Monday July 9, 2012
Once more on our bus and prepared with many bottles of water, we headed out of Amman and to the north. Our single site for the day (which we had passed through on Day 2) was the city of Jerash. Known as Gerasa, this too was once one of the Roman cities that made up the Decapolis. Well preserved now and surrounded by the modern city, Roman Jerash had as many as 15,000-20,000 people here in at the height of the Roman era.
Surrounded by the hills of Gilead, this is fertile territory. Though not on any of the trade routes at the time, it was instead good for agriculture. It was a cosmopolitan settlement.
Even now it is possible to walk the area from the entrance through triumphal arches and by the area of the market, the Agora, past the hippodrome and into the walled city itself, with a theatre, baths, housing, and temples.
Jerash peaked in the 3rd century C.E. After its decline, Christianity was the main religion. In 747 C.E. and earthquake devastated the area. After the earthquake, it was basically deserted until the Circassians of Russia settled here in 1878.
The site is immense in its scope, and in very good shape.
We saw a chariot race and a show with actors portraying Roman soldiers. While music from the movie Gladiator played over loudspeakers, a narrator explained to us what the Roman soldier wore and how the soldiers lived and fought. It was a little touristy (ok, a lot touristy) but fun. And it was in the real hippodrome, not a reproduction. Can’t beat that!
We wandered the site again after the races – or, as in my case, shopped in the various markets on the way back to the bus. Surviving the onslaught of sales pitches is another kind of battle, albeit a modern one. I escaped after spending a number of Jordanian dinars and taking as my battle booty some books (what do you expect for a retired academic?), some small paintings, a shawl, a red and white scarf and a white scarf.

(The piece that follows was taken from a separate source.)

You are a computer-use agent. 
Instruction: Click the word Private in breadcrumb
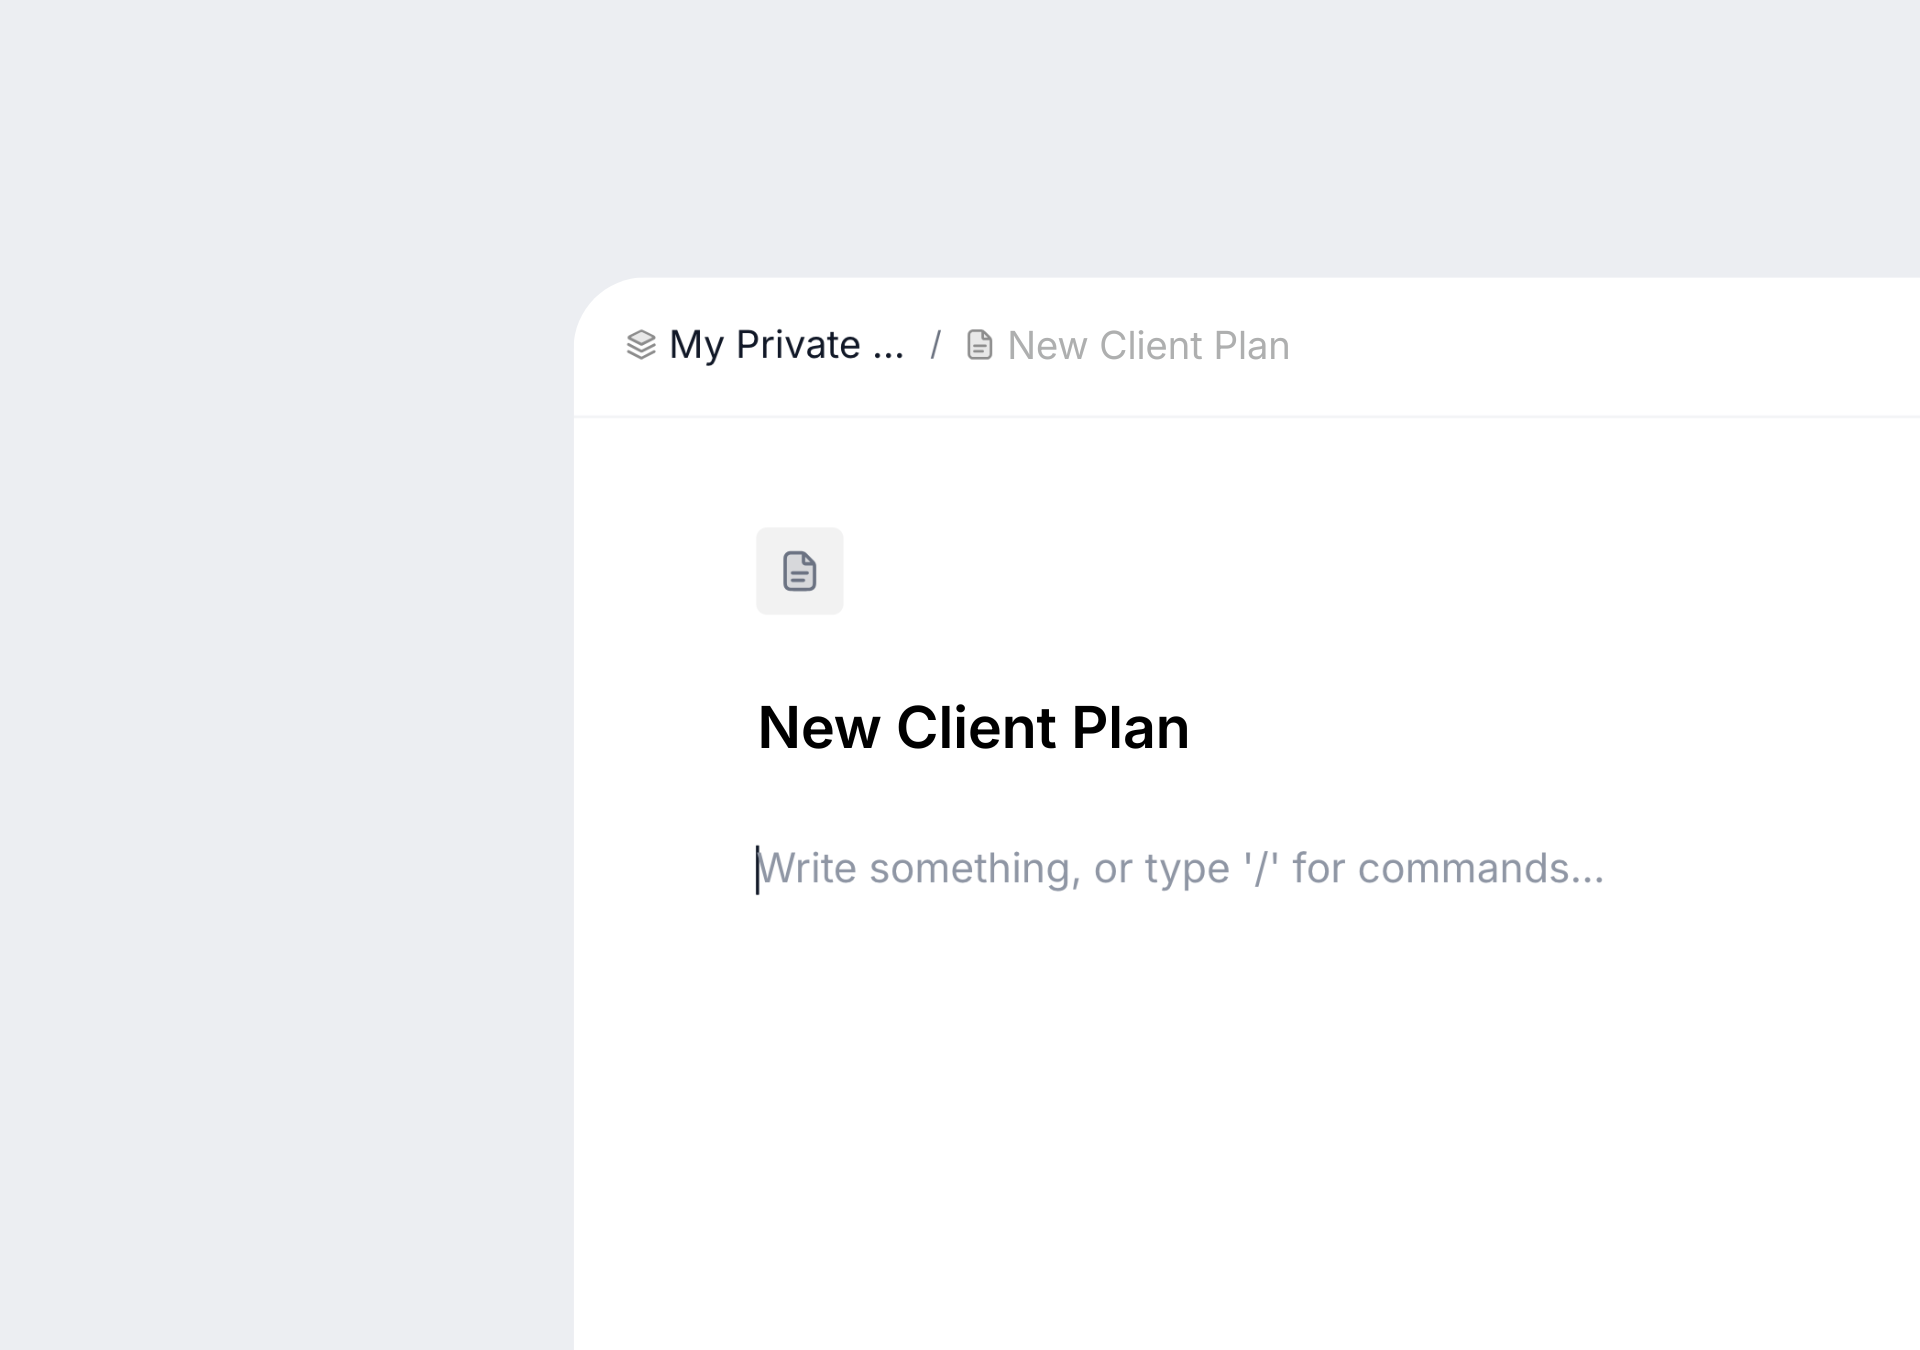tap(797, 345)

Back on the bus and headed to our hotel in Amman, we talked and drank water, anticipating once more the comfort of our hotel rooms and showers.
By the time I was clean and relaxing with a drink in the downstairs dining area, my calves were telling me I’d been doing not only a lot of walking, but some uphill hiking as well (not much, but I’m not used to uphill in Louisiana).
By now it was clear: I needed to read a lot more about the Nabateans, who have clearly been significant in Jordan’s past. More on them later!